だが彼女に願いながらただ飾るだけだったせいで、悪縁を切るコトが出来ず、しかもその悪縁が彼女に絡みまくっていたそうだ。
……けれど、レオンチーが切る動作をしたお陰で、ソレらを切るコトが出来た、と。
「俺は特にわかってなかったけど、運命の出会いフラグが立ってるんならやるしかねえだろ。切る動作ってだけなら害無さそうだし」
レオンチー本人としてはそんな感じだったらしいが、その結果無事縁切り鋏は無事、魔物として覚醒した。
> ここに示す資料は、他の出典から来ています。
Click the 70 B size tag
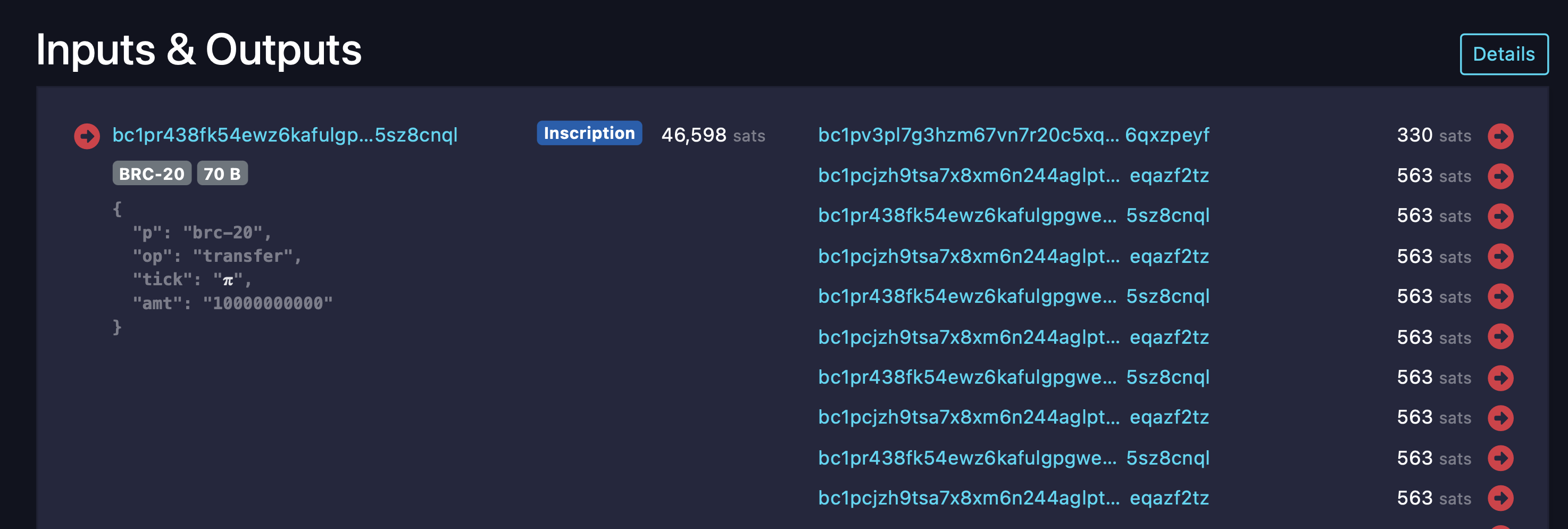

魔物というか、分類的には付喪神のような系統なのだろうが。
「まったくもう、ホントにレオンチーが居なかったらどうなっていたコトか!」
レオンチーによってツヤツヤに砥がれた縁切り鋏はそう言ってぷんすこする。
どうやら今まで愚痴れる相手が居なかった為、そういう昔のコトを愚痴りたくて仕方がないらしい。
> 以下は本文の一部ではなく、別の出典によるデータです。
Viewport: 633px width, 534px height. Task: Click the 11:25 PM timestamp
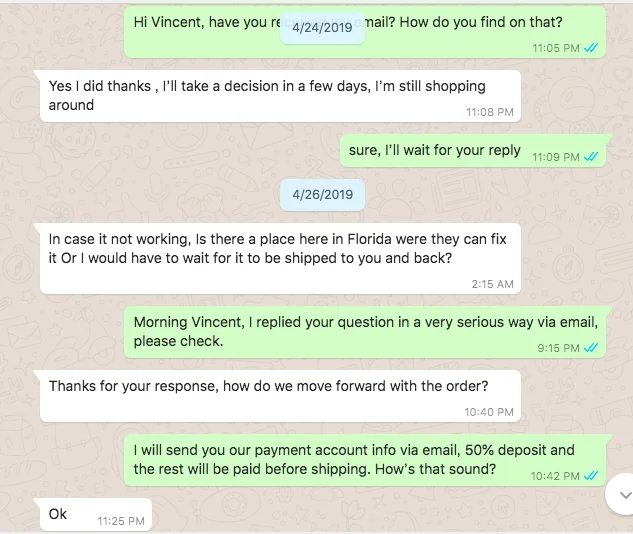(121, 521)
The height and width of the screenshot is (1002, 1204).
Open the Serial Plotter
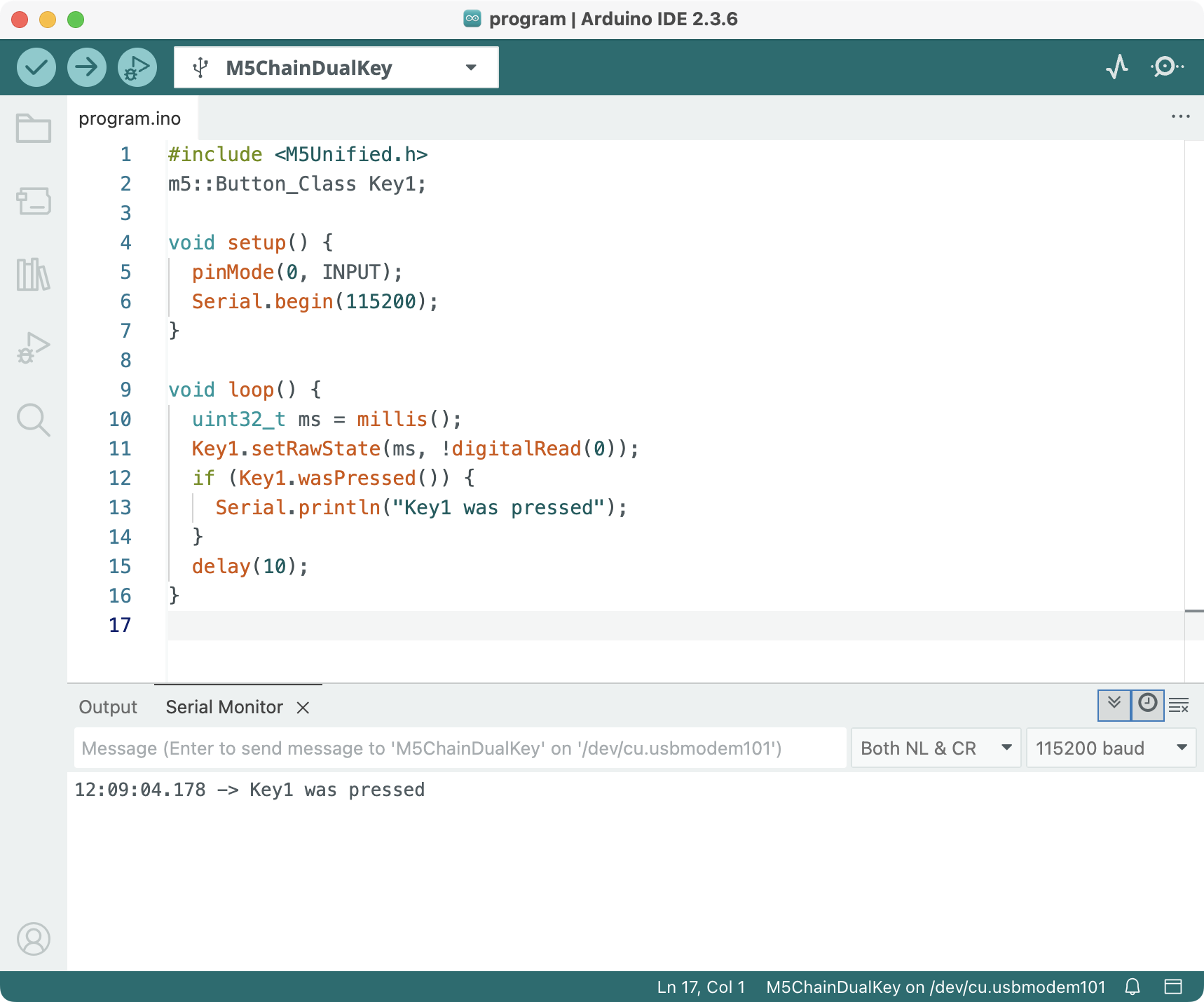(x=1117, y=67)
「私!実用品なんですよ!なのに今までの持ち主はやれ縁を切ってくれ切ってくれと言っては飾って!美味しいご飯を作れるという包丁があるのにソレを飾るヒトが居るのか、っていう話じゃありませんか!?」
「ですわねー」
愚痴る縁切り鋏にうんうんと頷く。
……まさか極東フェアで、二体の魔物に出会うとは思いませんでしたわねー……。
「だから本当、レオンチーには感謝してもし足りませんよ。毎日私を砥いで、切れ味を鈍らせないようにしてくれますから」
「俺としては、縁切り鋏に恩だらけだから当然のコトをしてるんだけなんだが」
ジュースを飲みながら、レオンチーはそう言った。
「縁切り鋏でフラグを切ろうとすれば、綺麗に切れる。フラグを視るだけであって干渉出来ない俺からすれば、死亡フラグや不幸フラグを切ってくれるお前は感謝してもし足りねえ存在だよ」
「ふふふ、ではお互い様、というコトですね」
縁切り鋏は先程愚痴って満足したのか、ご機嫌な様子だった。
「しかし私からの恩だってあるんですよ?例えば、レオンチーは悪縁とされるモノしか切らないとか」
「良いフラグを折るつもりはねーからな」
「縁を自在に切れるとなったら、ソレを切りたいと思うのがヒトですよ」
「多分狂人だからそういう誘惑が無いんだと思いますわ」
「全力で賛成だけどあんま嬉しくねえな、その言い方」
全力で賛成しておきながらナニを言っているのやら。
ただの純然たる事実だろうに。
レオンチー
フラグの魔眼を有していて大体のフラグを認識しているが、フラグ自体に干渉するコトが出来ないタイプ。
しかし縁切り鋏のお陰で干渉可能になったので、怪我フラグや死亡フラグ、病気フラグをチョキチョキしてる。
縁切り鋏
鋏として用いないと本領発揮出来ないのだが、悪縁などを押し付けられるコトで絡まり、しかし縁切り鋏に悪縁が押し付けられているが為にそのヒトから悪縁が遠ざかる、という悪循環の結果眠っていた。
本魔も知らないが、実は縁または縁に準ずるモノを見れる存在でないと扱い切れず、思い通りの縁を切るコトは難しいとされている。